Where did you last see Blankie? Can you retrace Blankie’s steps? Did you and Blankie get into a fight? At one point, we calculated whether Jerry could fit Blankie in his stomach, a totally realistic unthinkable scenario.

 

I figured this may be time to end Luca’s longtime relationship with Blankie. As we get grow up, we eventually have to give up our childish things. Says the man who still has a Grover stuffed toy hidden in his bedside table. Maybe this is the universe’s way of telling you it’s time to let Blankie go.

 

Resigned to his fate, Luca asked if I would lie in bed with him. I leapt at the chance to be a Blankie replacement. Or have my kids need me for literally anything. We turned on a nighttime meditation app thingy and I immediately fell asleep. I can only assume Luca follow suit at some point. 

 

The next day, Blankie was located in a completely obvious place: in the dog treat bin. She was returned to her rightful place atop Luca’s head. 

Friday, October 2, 2020

Meat

 


 

I recently stopped eating meat. Why? First and foremost, I have terrible blood pressure. The self imposed stress from a career in advertising has taken its toll on my ticker. Who knew 20+ years of panic attacks were not good for you?

 

Plus, I get to inconvenience everyone! Oh, you’re making chicken? I guess I’ll just eat this piece of bark.

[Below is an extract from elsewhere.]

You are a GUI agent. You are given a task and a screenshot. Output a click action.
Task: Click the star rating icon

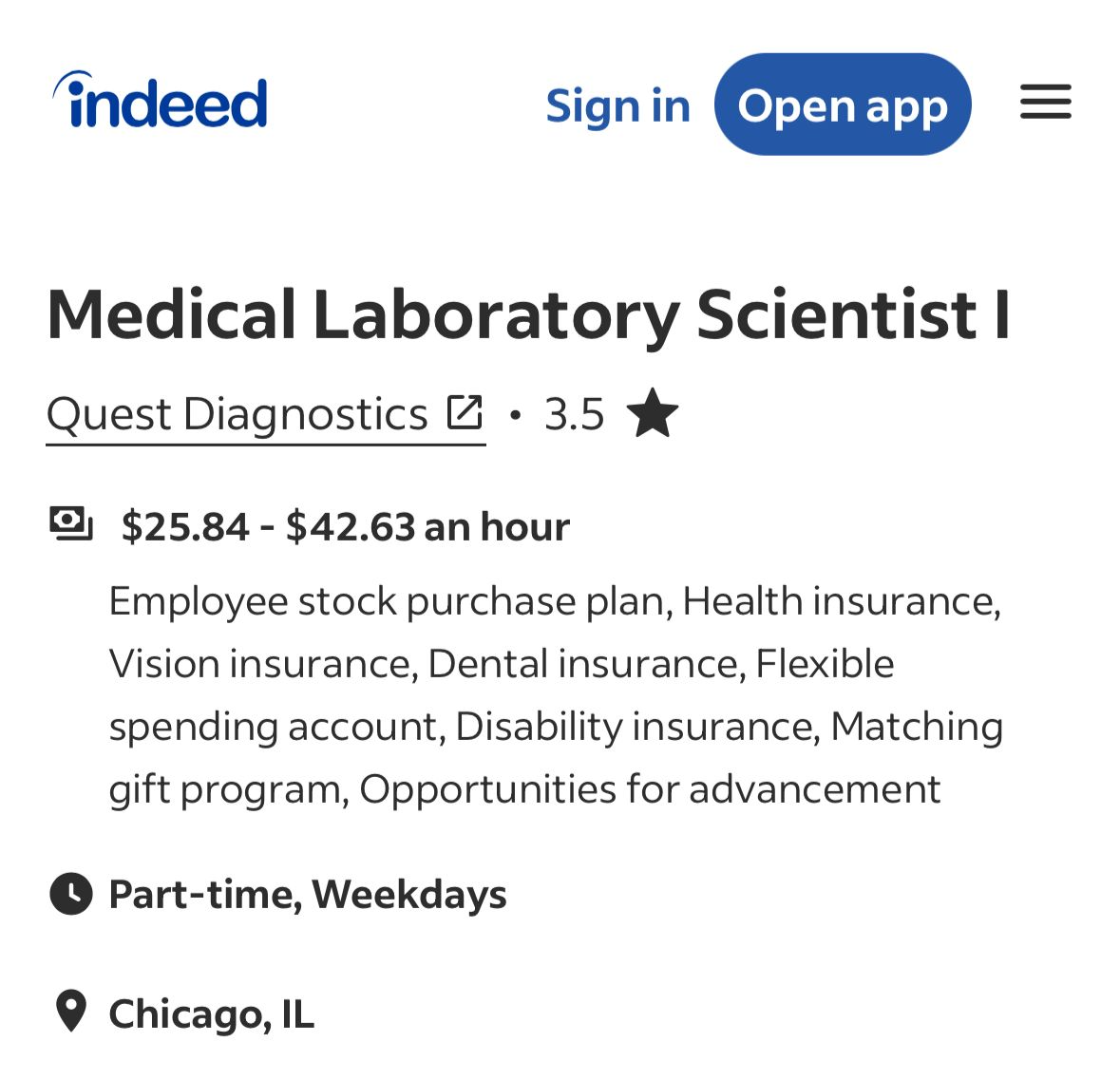(653, 413)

What’s on menu? Pork? Oh…I don’t eat that. I’ll just subsist on my sense of self-satisfaction. 

 

The other night, Elijah offered to make us dinner. Which is…wow. He found some recipe on the internet that involved goopy cheese stuffed inside a burger. With a side of Propranolol and fries. He did me the favor of also buying some fake burger meat. Improbable burgers or Inconceivable burgers or something.

 

I went upstairs to go ride our stationary bike slash soft-core pornography device. When I came down, the kitchen was in peril. Eli struggled with the recipe and had created a massive pile of ground beef and cheese roughly the side of Jerry’s head. I tried to explain that his creation was not only not going to fit on a bun, it may never cook through and give everyone (except me) COVID.

 

I put him on grill lighting duty and got to work making his mound into actual burgers. I wasn’t grossed out by touching meat because I haven’t ascended to the pariah level of vegetarian yet. YET. In just a few minutes, I had constructed an actual meal and threw them onto the grill.

 

Oh crap! The Intolerable meat was still frozen. I screamed into the kitchen for someone, anyone to microwave my fake protein. 

 

After I cooked the family burgers to exactly medium rare (I’ve noticed people who don’t eat meat love to show how great they are at grilling) I ran inside to get my Implausible burgers.

 

Luca was standing over a bowl of goo. The protein, having been radiated by gigawatts of modern convenience, was a pile of David Cronenberg dreams. Luca stuffed his fists into the goo, which made a bodily noise. “I love this,” he said dreamily.

 

Then I got to engage in my favorite part of not eating meat: martyrdom. I made a little pile of nuts and seeds and pecked at it like a bird while the rest of the family moaned at how amazing Eli’s cheese stuffed burgers tasted. Seriously, dad. These are the burgers anyone ever made. Ever.

 

While Diana’s back was turned, I ate a bite of Luca’s burger. It was the greatest thing I’ve ever tasted.  

 

p.s. Jerry got his testicles removed this week.